Amazon declined to be interviewed by Insider on data-privacy concerns but indicated the company didn't sell consumer data to third parties or use it for purposes customers "haven't consented to."

"Protecting customer data has always been incredibly important to Amazon, and we think we've been very good stewards of peoples' data across all of our businesses," an Amazon spokesperson said in a statement emailed to Insider. "Customer trust is something we have worked hard to earn — and work hard to keep — every day."


Robert Weissman, the president of Public Citizen, a nonprofit consumer-rights advocacy group, said federal regulators should prevent Amazon's purchase of iRobot, citing concerns over the company's 56.7% market share.

"The last thing American and the world needs is Amazon vacuuming up even more of our personal information," Weissman said in a statement. "This is not just about Amazon selling another device in its marketplace.
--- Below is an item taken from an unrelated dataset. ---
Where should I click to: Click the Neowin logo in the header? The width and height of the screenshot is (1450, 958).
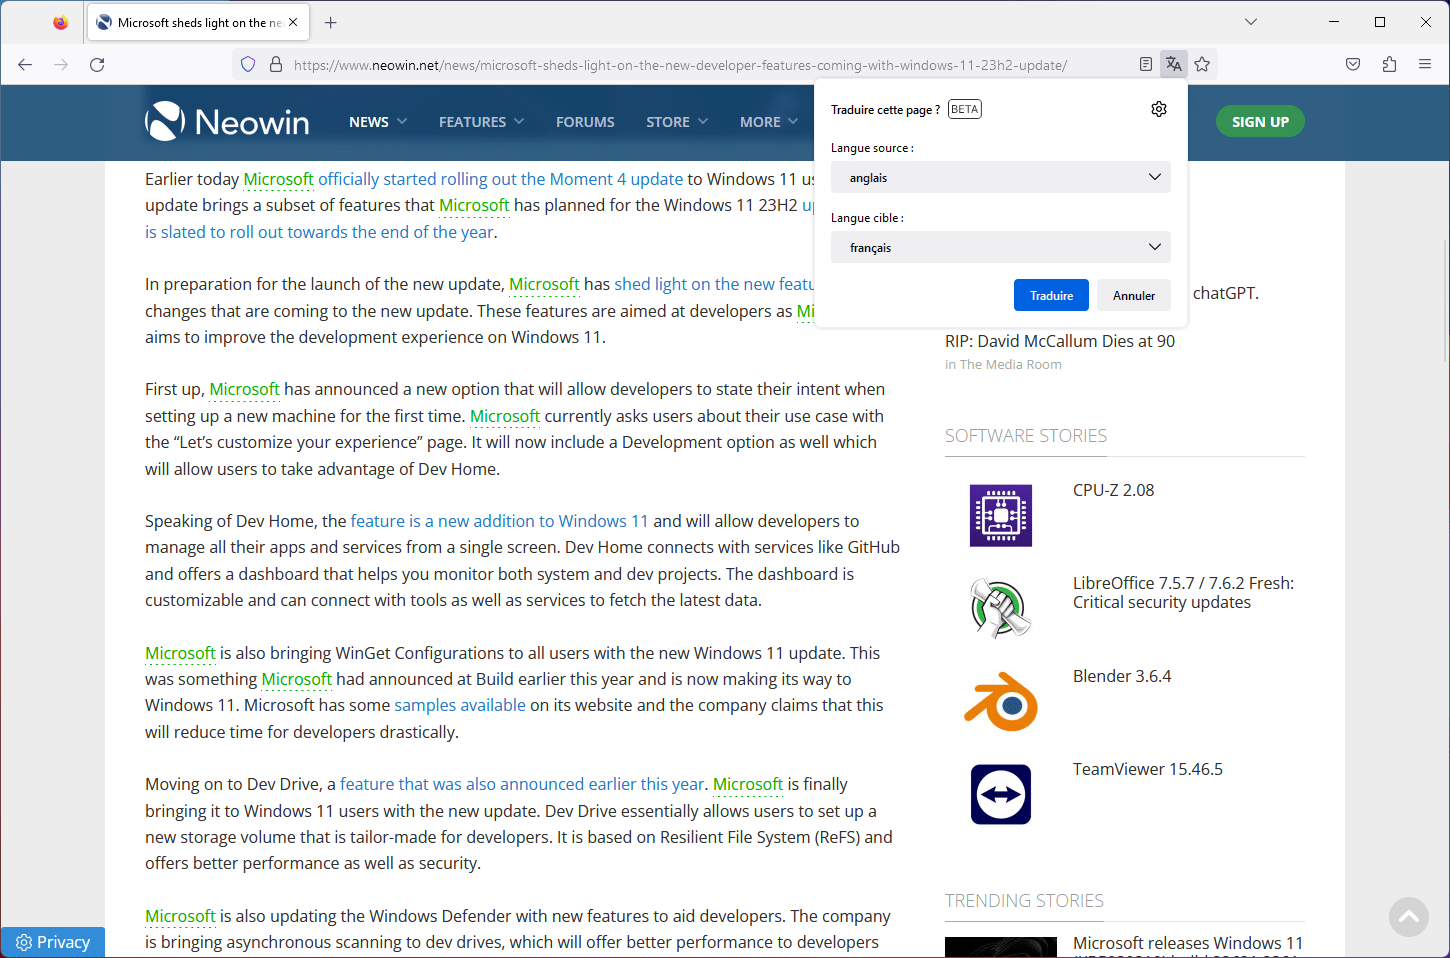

It's about the company gaining still more intimate details of our lives to gain unfair market advantage and sell us more stuff."

The deal has not been approved by Federal Trade Commission regulators, who could terminate the deal under antitrust laws.

The Roomba deal isn't the only recent Amazon acquisition to raise privacy concerns. The announcement came less than a month after Amazon announced a $3.9 billion deal to acquire One Medical — which prompted worries about privacy because of the nature of medical-data collection.

Ring, the company's security-surveillance doorbell — which partners with thousands of police departments — acknowledged in a letter to Sen. Ed Markey of Massachusetts last month that it had shared with law enforcement footage taken from 11 customers' residences without warrants, Politico reported.

"When the company that has its cameras and microphones in your speakers, your doorbell, your security cameras tries to buy the company that knows the shape and contents of your home, it's bad in all the ways," Knox said.